DORIA FAZ CAIXA NA PANDEMIA E SE IGUALA A BOLSONARO

O governador de São Paulo João Doria teve a coragem de escolher poupar recursos ao invés de investir em mais ações de combate ao coronavírus. É o que se pode concluir do estudo apresentado pela Plataforma Justa. A pesquisa aponta que o Estado encerrou 2020 com R$ 12,3 bilhões no caixa a mais do que em 2019. Os números são reveladores das reais prioridades de Doria em meio à pandemia da covid-19, que até 15 de abril vitimara mais de 86 mil paulistas.

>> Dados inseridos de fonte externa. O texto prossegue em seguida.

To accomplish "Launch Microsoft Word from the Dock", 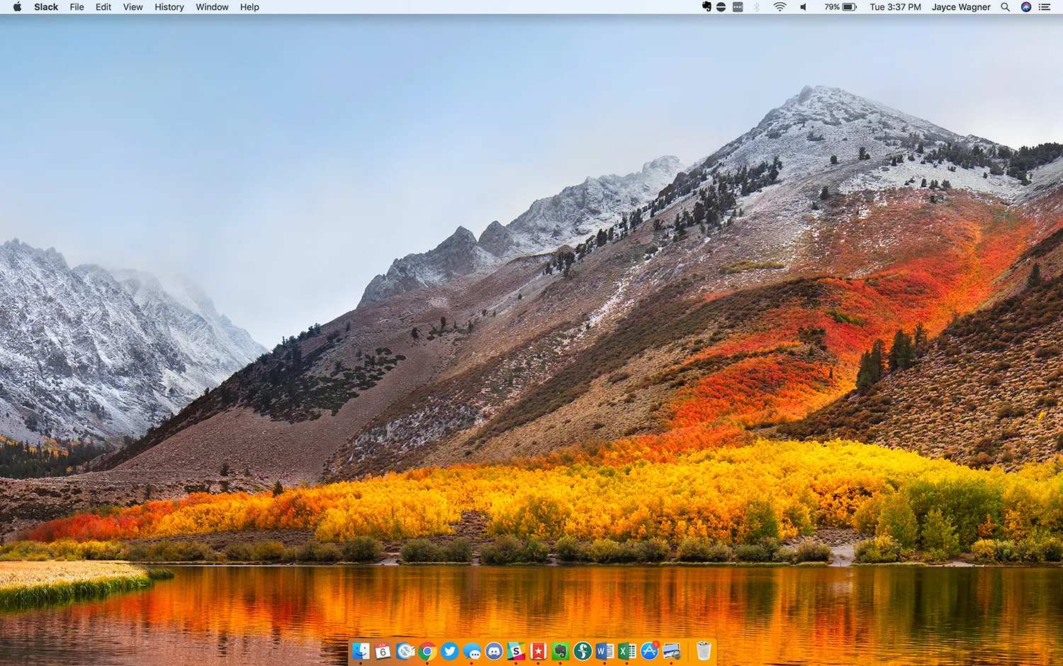I will click(603, 651).
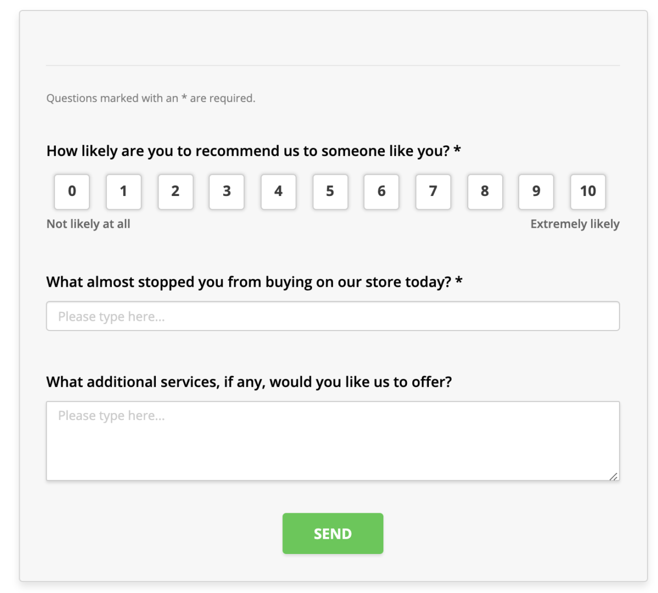Click the additional services question heading

click(249, 381)
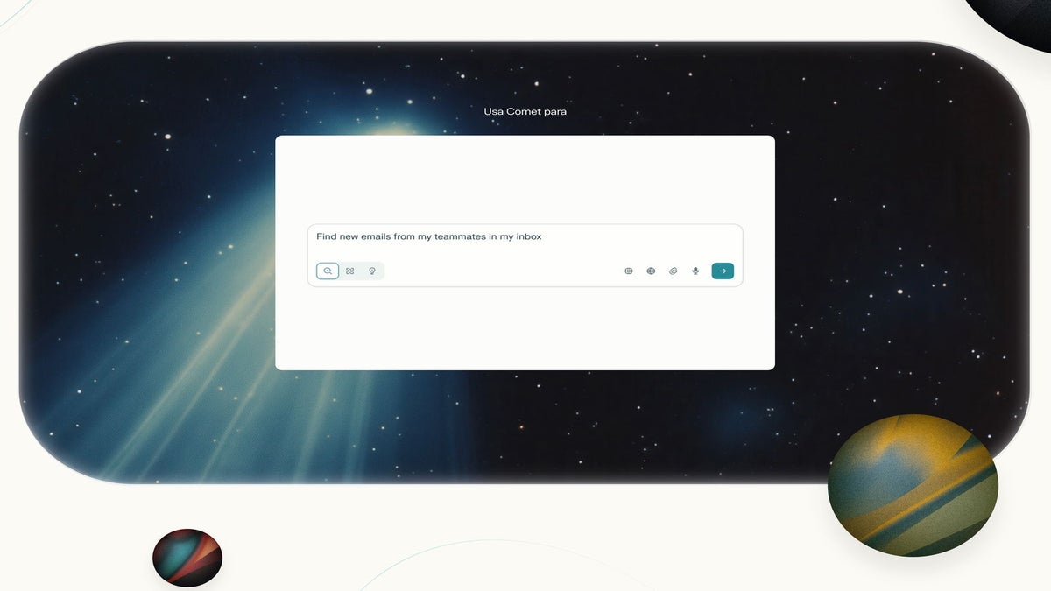Viewport: 1051px width, 591px height.
Task: Switch to the Research mode icon
Action: [349, 271]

Esse montante de recursos poderia ser investido em uma série de medidas de enfrentamento à pandemia. Uma delas é a instituição de uma renda básica emergencial paulista, proposta levantada pela bancada do PT na Alesp em abril de 2020, segundo mês de pandemia. Documento entregue pelos petistas apresentou o Programa Estadual de Transferência e Complementação de Renda, que se somaria ao auxílio emergencial pago a contragosto pelo governo federal a partir daquele mês.

Mesmo com o avanço da pandemia, Doria não sinalizou em momento algum a implantação da renda básica. No máximo ampliou sensivelmente os valores e o número de beneficiários de programas sociais já existentes, como Renda Cidadã, Ação Jovem, Bolsa Trabalho e Via Rápida. No começo de abril, quando volta a ser pago o auxílio emergencial do governo federal encerrado em dezembro, o governador anunciou o programa Bolsa do Povo para unificar e ampliar os programas sociais do Estado. Segundo a gestão tucana, o Bolsa do Povo irá pagar até R$ 500 por mês a cerca de 500 mil pessoas e terá um investimento de R$ 1 bilhão em 2021. Doria divulgou a iniciativa como o maior programa social da história de São Paulo.

Tem dinheiro para beneficiar mais pessoas

Frente aos R$ 12,3 bilhões nos cofres de São Paulo revelados pelo Justa, o valor de R$ 1 bilhão do Bolsa do Povo é risível. O público atingido, 500 mil pessoas, também está longe da demanda da população se tirarmos como referência os 2,6 milhões de beneficiários do auxílio emergencial no estado em junho de 2020, segundo o Portal da Transparência do governo federal.

Com os recursos em caixa, Doria poderia aproveitar o cadastro do auxílio emergencial, cinco vezes maior, e aumentar a base de beneficiários do Bolsa do Povo. Ainda sobraria dinheiro em caixa, permitindo até aumentar o valor do benefício. Com o Brasil enfrentando seu pior momento na pandemia e a fome se alastrando, disponibilizar renda para as pessoas garantirem seu sustento e ficarem em casa é fundamental para reduzirmos as contaminações por covid-19.

Isso para não falarmos da recusa em pagar uma renda básica ainda em 2020. Imaginem quantas vidas poderíamos ter salvado com um programa abrangente, que permitisse aos mais vulneráveis melhores condições para se alimentar e reduzisse, assim, a necessidade de trabalhar normalmente ou buscar doações?

#BolsoDoria

Adepto do bolsonarismo nas eleições de 2018, com o slogan de BolsoDoria, João Doria tentou se distanciar de Bolsonaro meses após ser eleito. No decorrer da pandemia e de olho em 2022, tem se colocado como um contraponto ao presidente negacionista, dizendo priorizar a ciência e a vida. No entanto, ao preferir economizar dinheiro ao invés de destinar mais recursos à população mais pobre, Doria mostra suas verdadeiras prioridades e encarna o mesmo menosprezo à vida, à ciência e aos mais pobres ostentado por Bolsonaro.